99 cents in iTunes and free for the basic version in Google Play. You need a reliable app that helps you check on airline fares (except for Southwest Airlines), and this is it. But the Pro version does so much more. You can check hotel and rental car deals, book hotels, track an manage flights, check bag fees, view information on more than 100 airports (powered by GateGuru), set up air fare price alerts and follow flight search trends.
$2.99 in iTunes and Google Play. This app is perfect to get you out of a flight delay or cancellation, or if you just want to catch an earlier or later flight. Type in your city-pair and travel date, and the app shows all the flights available that day, by airline, both non-stop and connecting. So when you're on the phone trying to get help from the ticket agent, you've already done the heavy lifting, making it far more likely that you'll get on a new flight.
Free in iTunes and Google Play. I must admit that I was pleasantly surprised that the Transportation Security Administration was able to create an app that uses crowdsourcing to tell how long security lines are at airports and if there are any flight delays. It also allows users to type in an item and check if they can bring it in their carry-on or checked baggage. Finally, it offers a guide that answers travelers' most common security questions.
Free in iTunes and Google Play. Many travelers have experienced having their flight delayed or cancelled, and finding themselves stuck. This app offers some great same-day deals at hotels in dozens of cities across the world. And these are not budget-type hotels. Brands appearing on the app include Kimpton, Hampton Inn & Suites, Embassy Suites, Residence Inn and Sheraton.
You're at the airport, you're starving and you have no idea what you want to eat or if you'll even have time to get anything before your flight. But if you have this app on your smartphone, you're able to discover restaurant options near their destination terminal/gate, place an order and prepay for meals right from their phone. Once an order is placed, you choose between immediate pick-ups or putting your order on hold. When your food is ready, a notification is sent to your smartphone and you can pick up your food without having to wait in line.
Let's face it -- travel is stressful. So anything that can help reduce that stress is always welcome. The app has more than 200 meditations that address specific stressful situations, with titles including Soften and Relax; Cultivating Patience; Tension Release; and Deep Breathing to Sleep.
This summer I went on a trip to China. Of course, I had my iPhone and my iPad. As open and progressive as China has become, it still restricts internet access to sites that we here the United States take for granted, like Facebook, Twitter, Skype and Gmail. But I wanted to document my trip with friends and family, which is where this app, revealed to me by my travel friend Ramsey Qubein came in. It has networks in 87 countries, and I used a server based in Denver for my needs. It was pretty fast. It costs $99 a year, but the company offers a free 30-day trial.
I'll share a secret -- despite all my world travels, I have a fear of flying. I do what I can to prepare and keep the stress from getting to me. So I was intrigued when this app was pitched to me.
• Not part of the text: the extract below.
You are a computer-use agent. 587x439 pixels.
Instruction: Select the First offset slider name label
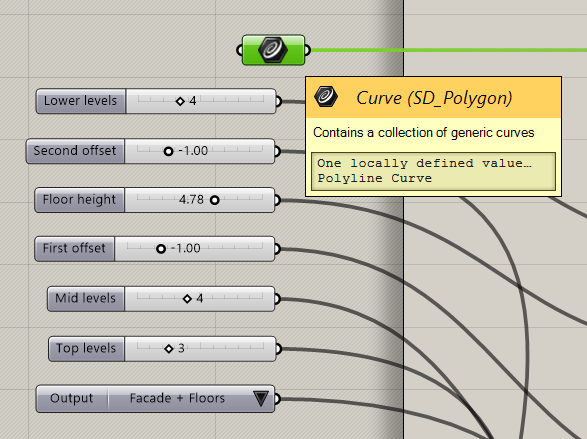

After downloading it on a smartphone or pad, it walks you through realistic simulations of what do do when anything goes wrong on your flight.
In an effort to stay organized, I use this web-based helper to create packing to lists for my trips because I am known for forgetting to pack key items (hey-no underwear in Germany). After asking a series of questions, it generates a list and allows you the options for Minimal, Normal and Perfectionist. The lists can be printed or downloaded onto your smartphone. And bonus -- if the airline loses your luggage, you already have a handy list of items to present.